Someone is making dinner, one of the boys might be home, wanting to talk about school, or current events, or life, and Jessica is doing homework, and dinner is hopefully being started and there is wood to cut and horse stuff to clean up and a shed that needs reroofed and grass that needs mowed, and dinner to make for a family in need, and a visit that needs to be done, and phone calls to make and agendas  to write and … well you understand, your life is just like that.
3.
So the kitchen, often strewn with Saturday nights left overs becomes a study.
And what is a study sometimes becomes a sanctuary.
4. The quietness makes me relax.
the silence opens my ears, and something sacred will happen.
I will just sit, or maybe sit and write in the presence of God.
I wish I could say it happens every Saturday morning; it doesn’t.
Sometimes I don’t think I am ready.
But some Saturday mornings I hear his whisper, “Come to me, all you who are weary and burdened …” and I follow.
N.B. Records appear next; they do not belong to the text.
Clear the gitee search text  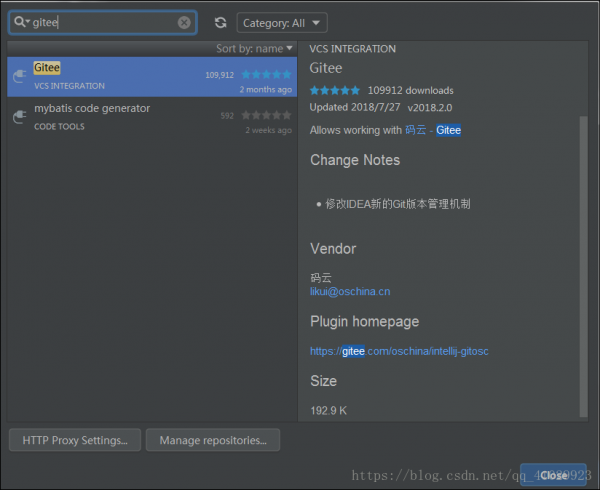(184, 22)
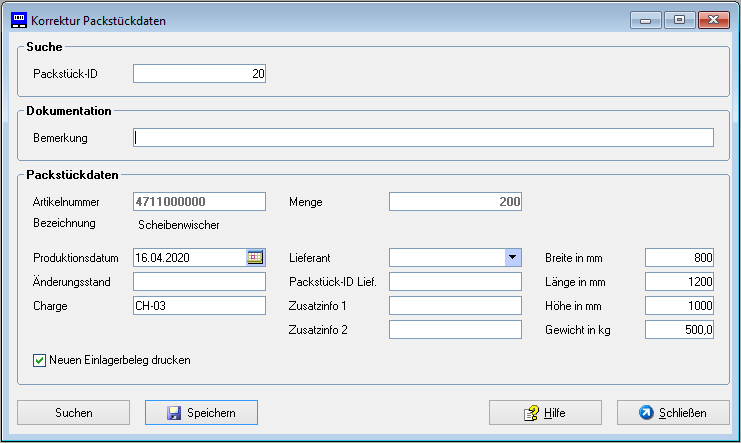Click the Menge quantity field
Viewport: 741px width, 443px height.
(x=455, y=201)
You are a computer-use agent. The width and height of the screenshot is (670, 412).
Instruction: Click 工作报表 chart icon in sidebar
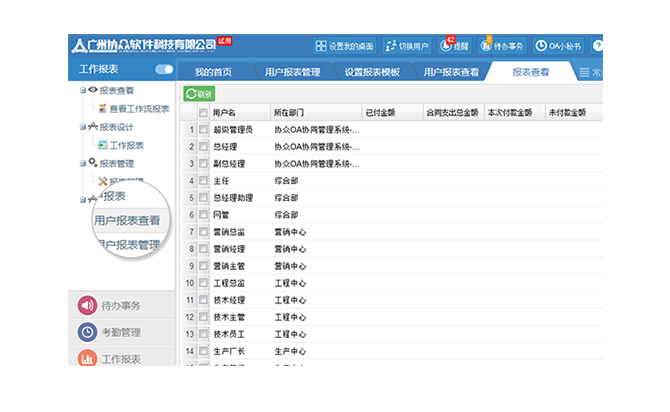[87, 358]
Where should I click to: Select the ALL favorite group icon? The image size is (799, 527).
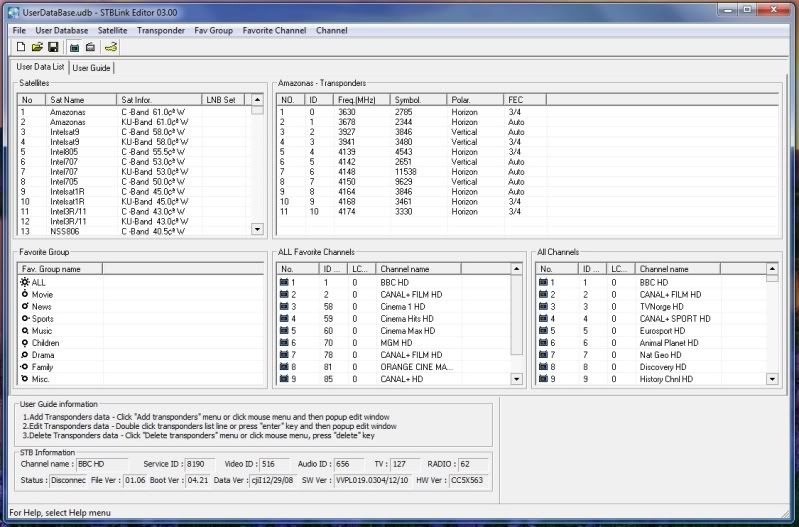(25, 283)
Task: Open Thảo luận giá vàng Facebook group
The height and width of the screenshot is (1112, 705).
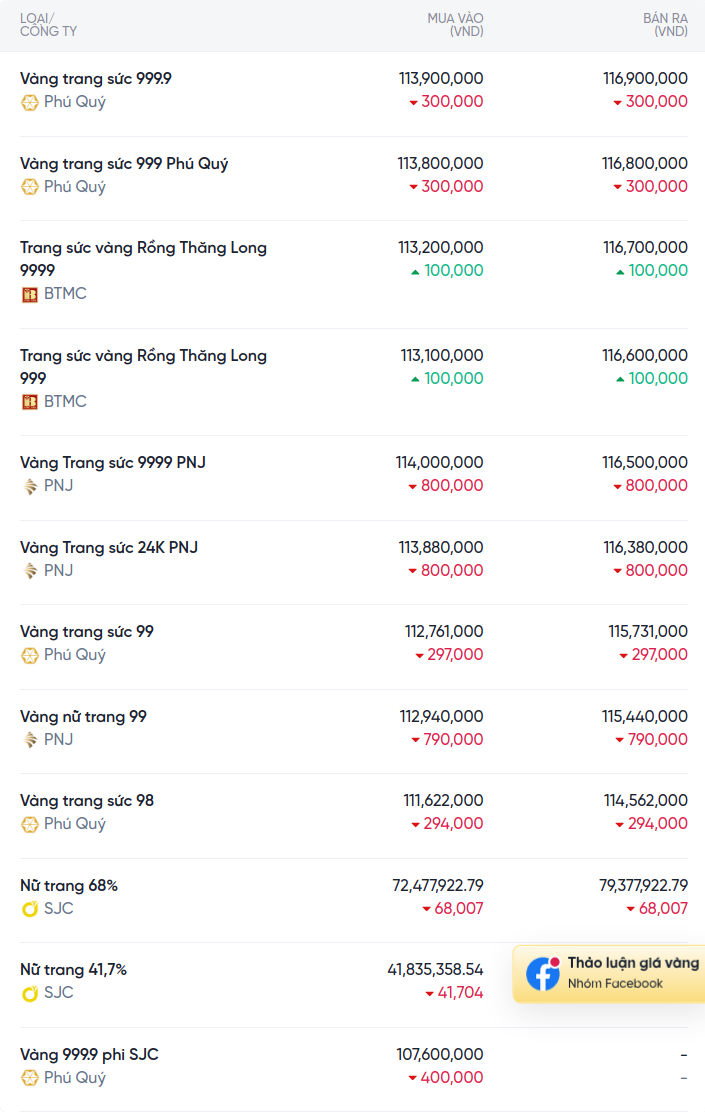Action: point(609,973)
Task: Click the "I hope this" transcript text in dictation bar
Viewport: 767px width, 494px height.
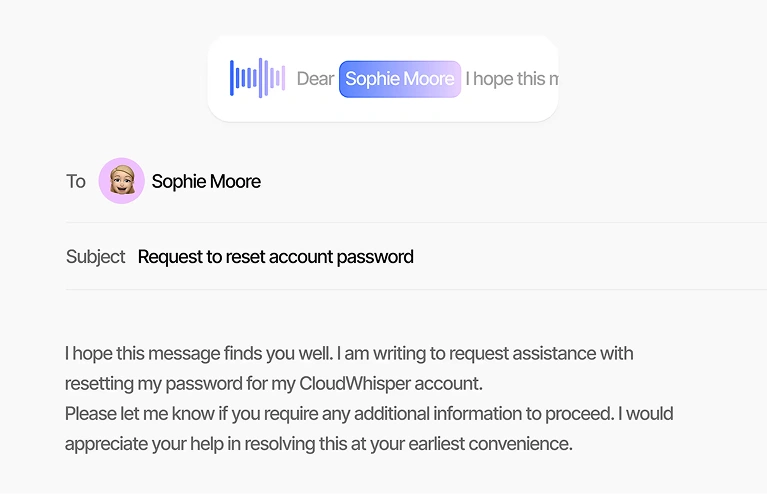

I leave behind the budgets, bills, and deadlines and walk the narrow trail up the mountain with him.
B. You’ve been there.
How about sitting on a hill this last Friday night and watching the biggest orange sun I have ever seen slowly slip down the horizon.
You’ve turned your back on the noise and sought his voice.
You’ve stepped away from the masses and followed the Master as he led you up the winding path to the summit.
1.
His summit.
Clean air.
Clear view.
Crisp breeze.
The roar of the marketplace is down there, and the perspective of the peak is up here.
2. As you sit and pray or just sit in that holy presence, we hear that whisper, we remember his truths.
i. “Nothing will happen to us that he has not experience.
ii.
“Truth will still triumph.
iii.
“Death will still die.
iv.
“The victory is yours.
v. “And joy is one decision away.”
C. Think about the people in your world.
Can’t you tell the ones who have been to his mountain?
Oh, their problems aren’t any different.
And their challenges are just as severe.
But there is a stubborn peace that protects them.